+++ THE DATA

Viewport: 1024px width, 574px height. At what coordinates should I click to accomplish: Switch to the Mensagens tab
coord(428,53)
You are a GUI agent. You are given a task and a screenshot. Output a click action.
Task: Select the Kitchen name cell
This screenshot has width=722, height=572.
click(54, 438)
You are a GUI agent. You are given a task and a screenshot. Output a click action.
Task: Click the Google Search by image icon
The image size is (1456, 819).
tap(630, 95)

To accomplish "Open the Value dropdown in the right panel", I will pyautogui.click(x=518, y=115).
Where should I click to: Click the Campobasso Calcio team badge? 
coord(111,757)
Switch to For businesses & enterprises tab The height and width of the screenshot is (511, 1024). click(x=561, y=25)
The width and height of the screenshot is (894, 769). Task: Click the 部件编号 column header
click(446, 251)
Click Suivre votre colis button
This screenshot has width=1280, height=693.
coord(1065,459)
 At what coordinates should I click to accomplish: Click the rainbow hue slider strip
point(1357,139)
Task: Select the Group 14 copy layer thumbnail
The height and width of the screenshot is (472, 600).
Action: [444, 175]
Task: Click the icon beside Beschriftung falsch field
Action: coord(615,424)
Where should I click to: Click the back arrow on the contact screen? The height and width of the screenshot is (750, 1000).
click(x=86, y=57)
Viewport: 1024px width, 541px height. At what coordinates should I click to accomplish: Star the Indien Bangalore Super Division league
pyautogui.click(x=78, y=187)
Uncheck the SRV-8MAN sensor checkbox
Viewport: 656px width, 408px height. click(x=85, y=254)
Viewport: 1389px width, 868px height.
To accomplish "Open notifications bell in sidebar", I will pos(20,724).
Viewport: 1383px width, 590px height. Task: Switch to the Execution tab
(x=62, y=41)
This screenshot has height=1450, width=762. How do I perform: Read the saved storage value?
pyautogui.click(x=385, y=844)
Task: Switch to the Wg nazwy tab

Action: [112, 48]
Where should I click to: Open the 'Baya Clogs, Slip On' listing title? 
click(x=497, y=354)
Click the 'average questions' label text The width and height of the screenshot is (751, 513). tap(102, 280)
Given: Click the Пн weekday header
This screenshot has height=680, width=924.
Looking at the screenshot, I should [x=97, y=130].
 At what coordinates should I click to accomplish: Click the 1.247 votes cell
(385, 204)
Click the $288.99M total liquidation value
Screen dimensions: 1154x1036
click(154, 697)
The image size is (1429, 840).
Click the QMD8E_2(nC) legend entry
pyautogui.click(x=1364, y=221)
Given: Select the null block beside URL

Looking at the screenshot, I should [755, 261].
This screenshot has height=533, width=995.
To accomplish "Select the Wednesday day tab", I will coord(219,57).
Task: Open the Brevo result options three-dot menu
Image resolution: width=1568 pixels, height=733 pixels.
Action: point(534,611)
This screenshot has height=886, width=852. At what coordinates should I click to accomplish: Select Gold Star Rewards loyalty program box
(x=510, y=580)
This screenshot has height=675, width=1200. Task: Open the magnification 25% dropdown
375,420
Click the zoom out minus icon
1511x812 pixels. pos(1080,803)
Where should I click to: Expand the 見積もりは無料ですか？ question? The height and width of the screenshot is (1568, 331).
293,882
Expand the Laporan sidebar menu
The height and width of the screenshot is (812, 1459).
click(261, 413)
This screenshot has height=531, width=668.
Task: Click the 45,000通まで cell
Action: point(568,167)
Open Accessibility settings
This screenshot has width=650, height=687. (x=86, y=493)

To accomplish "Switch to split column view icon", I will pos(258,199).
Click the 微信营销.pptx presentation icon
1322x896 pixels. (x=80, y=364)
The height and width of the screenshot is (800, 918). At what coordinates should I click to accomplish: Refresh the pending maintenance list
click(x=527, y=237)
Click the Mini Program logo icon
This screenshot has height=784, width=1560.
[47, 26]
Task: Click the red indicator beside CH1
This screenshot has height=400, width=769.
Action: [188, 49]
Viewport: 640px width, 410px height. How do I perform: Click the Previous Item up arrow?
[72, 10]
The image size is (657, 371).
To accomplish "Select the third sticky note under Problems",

++++++

● **WHAT IS EXPECTED**: Find every line above where the word "will" occurs, and copy that line.

● **EXERCISE OUTPUT**:
To accomplish "Open the Value dropdown in the right panel", I will pyautogui.click(x=518, y=115).
To accomplish "Open notifications bell in sidebar", I will pos(20,724).
To accomplish "Select the Wednesday day tab", I will coord(219,57).
To accomplish "Switch to split column view icon", I will pos(258,199).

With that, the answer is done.